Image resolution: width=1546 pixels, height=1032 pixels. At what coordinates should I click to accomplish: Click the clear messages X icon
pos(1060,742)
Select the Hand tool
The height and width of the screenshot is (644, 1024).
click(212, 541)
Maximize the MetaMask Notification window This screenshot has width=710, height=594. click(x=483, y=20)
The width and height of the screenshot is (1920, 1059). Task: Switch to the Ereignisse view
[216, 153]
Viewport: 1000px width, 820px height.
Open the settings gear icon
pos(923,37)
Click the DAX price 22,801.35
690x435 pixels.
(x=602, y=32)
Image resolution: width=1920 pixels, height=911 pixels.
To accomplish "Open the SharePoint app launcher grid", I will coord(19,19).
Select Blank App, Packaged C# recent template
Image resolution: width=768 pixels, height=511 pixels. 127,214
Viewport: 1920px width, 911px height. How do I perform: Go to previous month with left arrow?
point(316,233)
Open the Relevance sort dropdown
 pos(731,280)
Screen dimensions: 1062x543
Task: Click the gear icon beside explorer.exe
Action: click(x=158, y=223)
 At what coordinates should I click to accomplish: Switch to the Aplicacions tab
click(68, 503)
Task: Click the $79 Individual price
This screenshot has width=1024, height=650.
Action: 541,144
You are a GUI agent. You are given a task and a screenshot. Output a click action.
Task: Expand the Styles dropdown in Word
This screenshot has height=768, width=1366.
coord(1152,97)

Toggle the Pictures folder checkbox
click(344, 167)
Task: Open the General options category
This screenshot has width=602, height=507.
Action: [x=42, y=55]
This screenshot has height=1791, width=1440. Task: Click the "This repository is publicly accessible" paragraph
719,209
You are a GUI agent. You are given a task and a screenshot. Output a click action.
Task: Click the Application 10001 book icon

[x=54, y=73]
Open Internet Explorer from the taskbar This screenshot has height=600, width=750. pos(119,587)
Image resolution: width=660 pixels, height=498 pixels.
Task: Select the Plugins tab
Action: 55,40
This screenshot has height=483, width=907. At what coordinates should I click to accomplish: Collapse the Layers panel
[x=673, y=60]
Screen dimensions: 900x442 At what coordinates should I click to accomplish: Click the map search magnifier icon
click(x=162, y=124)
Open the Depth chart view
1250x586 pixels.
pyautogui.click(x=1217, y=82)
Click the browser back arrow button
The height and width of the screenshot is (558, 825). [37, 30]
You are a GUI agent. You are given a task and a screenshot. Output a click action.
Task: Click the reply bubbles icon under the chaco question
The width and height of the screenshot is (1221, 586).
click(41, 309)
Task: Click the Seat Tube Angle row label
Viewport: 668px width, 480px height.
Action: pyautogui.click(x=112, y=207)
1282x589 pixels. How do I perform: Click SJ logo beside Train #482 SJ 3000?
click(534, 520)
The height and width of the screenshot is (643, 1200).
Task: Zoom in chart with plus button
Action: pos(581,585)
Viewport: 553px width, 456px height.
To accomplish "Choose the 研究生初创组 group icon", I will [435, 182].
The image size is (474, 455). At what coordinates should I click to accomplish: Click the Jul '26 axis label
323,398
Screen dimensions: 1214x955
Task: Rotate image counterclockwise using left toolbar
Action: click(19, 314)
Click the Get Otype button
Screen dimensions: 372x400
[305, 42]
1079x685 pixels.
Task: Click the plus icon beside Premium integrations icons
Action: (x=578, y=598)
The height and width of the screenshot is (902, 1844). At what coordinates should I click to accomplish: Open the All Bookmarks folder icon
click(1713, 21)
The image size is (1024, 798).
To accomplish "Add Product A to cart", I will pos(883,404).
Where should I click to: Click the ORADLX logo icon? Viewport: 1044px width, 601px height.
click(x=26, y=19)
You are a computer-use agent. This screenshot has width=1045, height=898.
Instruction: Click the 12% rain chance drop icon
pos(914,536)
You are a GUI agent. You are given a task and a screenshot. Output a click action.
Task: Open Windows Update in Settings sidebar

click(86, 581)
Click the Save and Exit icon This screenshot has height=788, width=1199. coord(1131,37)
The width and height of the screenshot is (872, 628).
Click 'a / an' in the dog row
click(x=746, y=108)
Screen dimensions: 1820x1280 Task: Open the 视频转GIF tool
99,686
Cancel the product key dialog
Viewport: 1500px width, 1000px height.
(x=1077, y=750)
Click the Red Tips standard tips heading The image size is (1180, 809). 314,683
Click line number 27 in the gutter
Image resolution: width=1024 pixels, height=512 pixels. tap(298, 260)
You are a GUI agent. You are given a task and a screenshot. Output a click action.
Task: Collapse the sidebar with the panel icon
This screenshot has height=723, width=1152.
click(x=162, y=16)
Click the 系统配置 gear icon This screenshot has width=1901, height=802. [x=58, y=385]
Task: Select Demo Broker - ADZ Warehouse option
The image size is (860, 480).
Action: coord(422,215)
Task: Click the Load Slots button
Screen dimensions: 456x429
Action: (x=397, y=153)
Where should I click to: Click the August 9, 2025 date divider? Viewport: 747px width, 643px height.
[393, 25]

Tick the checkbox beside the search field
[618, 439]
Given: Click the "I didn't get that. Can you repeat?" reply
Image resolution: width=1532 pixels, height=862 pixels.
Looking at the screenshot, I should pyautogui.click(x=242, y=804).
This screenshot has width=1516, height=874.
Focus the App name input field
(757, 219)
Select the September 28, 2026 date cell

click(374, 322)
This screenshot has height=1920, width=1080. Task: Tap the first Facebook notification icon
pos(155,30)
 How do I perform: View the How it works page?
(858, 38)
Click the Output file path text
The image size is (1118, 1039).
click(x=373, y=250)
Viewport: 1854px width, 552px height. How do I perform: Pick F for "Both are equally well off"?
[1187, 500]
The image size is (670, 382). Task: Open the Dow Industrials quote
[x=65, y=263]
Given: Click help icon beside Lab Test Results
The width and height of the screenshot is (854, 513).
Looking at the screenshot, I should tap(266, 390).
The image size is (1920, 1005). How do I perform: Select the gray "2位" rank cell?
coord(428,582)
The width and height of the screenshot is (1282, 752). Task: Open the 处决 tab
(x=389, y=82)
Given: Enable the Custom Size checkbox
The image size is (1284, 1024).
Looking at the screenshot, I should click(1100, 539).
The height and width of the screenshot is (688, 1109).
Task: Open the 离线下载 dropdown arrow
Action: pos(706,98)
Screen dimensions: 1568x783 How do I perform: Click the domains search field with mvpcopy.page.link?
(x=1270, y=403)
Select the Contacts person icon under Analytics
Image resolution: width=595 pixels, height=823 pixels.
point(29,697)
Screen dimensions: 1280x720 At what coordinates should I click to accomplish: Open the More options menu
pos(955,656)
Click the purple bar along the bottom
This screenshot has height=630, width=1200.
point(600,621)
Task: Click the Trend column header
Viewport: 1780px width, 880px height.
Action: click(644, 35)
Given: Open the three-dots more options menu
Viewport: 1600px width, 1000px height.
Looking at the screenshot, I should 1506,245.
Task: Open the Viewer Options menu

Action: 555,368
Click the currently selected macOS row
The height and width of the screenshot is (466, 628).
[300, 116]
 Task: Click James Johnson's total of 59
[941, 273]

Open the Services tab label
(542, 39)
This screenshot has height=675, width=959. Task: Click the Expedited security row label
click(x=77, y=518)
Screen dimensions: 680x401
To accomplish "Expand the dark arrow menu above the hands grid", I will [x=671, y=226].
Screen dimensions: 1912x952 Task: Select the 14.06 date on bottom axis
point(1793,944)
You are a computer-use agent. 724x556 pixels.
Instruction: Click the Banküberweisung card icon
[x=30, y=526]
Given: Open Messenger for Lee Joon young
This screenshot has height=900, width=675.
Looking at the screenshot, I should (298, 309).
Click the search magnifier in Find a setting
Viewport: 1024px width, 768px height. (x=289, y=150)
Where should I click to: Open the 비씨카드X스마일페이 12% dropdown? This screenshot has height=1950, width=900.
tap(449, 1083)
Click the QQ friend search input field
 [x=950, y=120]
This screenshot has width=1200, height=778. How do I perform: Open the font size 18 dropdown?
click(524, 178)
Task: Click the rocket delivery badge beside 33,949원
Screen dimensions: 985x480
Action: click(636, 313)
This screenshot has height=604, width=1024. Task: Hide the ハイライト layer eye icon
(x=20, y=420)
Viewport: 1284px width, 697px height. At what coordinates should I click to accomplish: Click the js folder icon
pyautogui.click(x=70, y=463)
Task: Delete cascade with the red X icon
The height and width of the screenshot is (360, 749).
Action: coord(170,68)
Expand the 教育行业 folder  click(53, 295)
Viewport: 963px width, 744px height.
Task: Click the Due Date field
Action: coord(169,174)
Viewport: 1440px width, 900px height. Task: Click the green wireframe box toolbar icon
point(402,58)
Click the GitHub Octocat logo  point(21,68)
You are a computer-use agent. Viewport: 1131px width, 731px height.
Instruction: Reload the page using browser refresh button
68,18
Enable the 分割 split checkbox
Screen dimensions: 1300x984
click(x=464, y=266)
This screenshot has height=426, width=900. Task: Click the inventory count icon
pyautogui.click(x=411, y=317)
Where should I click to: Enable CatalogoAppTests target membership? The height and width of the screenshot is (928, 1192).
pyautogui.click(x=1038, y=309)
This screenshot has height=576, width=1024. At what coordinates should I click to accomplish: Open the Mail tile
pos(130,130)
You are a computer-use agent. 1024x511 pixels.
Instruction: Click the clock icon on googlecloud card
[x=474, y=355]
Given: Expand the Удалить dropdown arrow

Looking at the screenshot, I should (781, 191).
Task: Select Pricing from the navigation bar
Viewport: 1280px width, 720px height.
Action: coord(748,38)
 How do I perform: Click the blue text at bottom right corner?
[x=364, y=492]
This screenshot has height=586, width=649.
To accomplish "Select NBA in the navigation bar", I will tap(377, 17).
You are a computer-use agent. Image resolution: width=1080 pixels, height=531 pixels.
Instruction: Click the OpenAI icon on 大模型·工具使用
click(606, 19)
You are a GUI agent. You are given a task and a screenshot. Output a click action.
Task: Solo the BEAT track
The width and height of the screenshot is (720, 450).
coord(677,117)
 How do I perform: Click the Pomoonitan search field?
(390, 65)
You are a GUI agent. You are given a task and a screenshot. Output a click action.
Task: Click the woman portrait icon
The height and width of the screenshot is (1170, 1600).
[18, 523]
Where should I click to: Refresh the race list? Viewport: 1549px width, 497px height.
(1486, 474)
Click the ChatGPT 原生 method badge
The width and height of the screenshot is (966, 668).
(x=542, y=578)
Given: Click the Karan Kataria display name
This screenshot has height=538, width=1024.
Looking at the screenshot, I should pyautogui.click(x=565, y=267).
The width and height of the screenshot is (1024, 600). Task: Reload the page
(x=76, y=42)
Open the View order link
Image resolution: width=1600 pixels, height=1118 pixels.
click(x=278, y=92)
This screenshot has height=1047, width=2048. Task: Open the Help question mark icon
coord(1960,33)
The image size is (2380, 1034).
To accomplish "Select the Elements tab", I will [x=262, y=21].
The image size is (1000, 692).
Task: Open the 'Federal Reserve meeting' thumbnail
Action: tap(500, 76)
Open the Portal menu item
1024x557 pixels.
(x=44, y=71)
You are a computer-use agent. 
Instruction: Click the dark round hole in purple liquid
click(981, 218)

= = =

■ Goal of the exercise ■
Give back exactly the lines from the one containing "The height and width of the screenshot is (1170, 1600)." to the end of the material, both ends included.

■ Written response ■
The height and width of the screenshot is (1170, 1600).
[18, 523]
Where should I click to: Refresh the race list? Viewport: 1549px width, 497px height.
(1486, 474)
Click the ChatGPT 原生 method badge
The width and height of the screenshot is (966, 668).
(x=542, y=578)
Given: Click the Karan Kataria display name
This screenshot has height=538, width=1024.
Looking at the screenshot, I should pyautogui.click(x=565, y=267).
The width and height of the screenshot is (1024, 600). Task: Reload the page
(x=76, y=42)
Open the View order link
Image resolution: width=1600 pixels, height=1118 pixels.
click(x=278, y=92)
This screenshot has height=1047, width=2048. Task: Open the Help question mark icon
coord(1960,33)
The image size is (2380, 1034).
To accomplish "Select the Elements tab", I will [x=262, y=21].
The image size is (1000, 692).
Task: Open the 'Federal Reserve meeting' thumbnail
Action: tap(500, 76)
Open the Portal menu item
1024x557 pixels.
(x=44, y=71)
You are a computer-use agent. 
Instruction: Click the dark round hole in purple liquid
click(981, 218)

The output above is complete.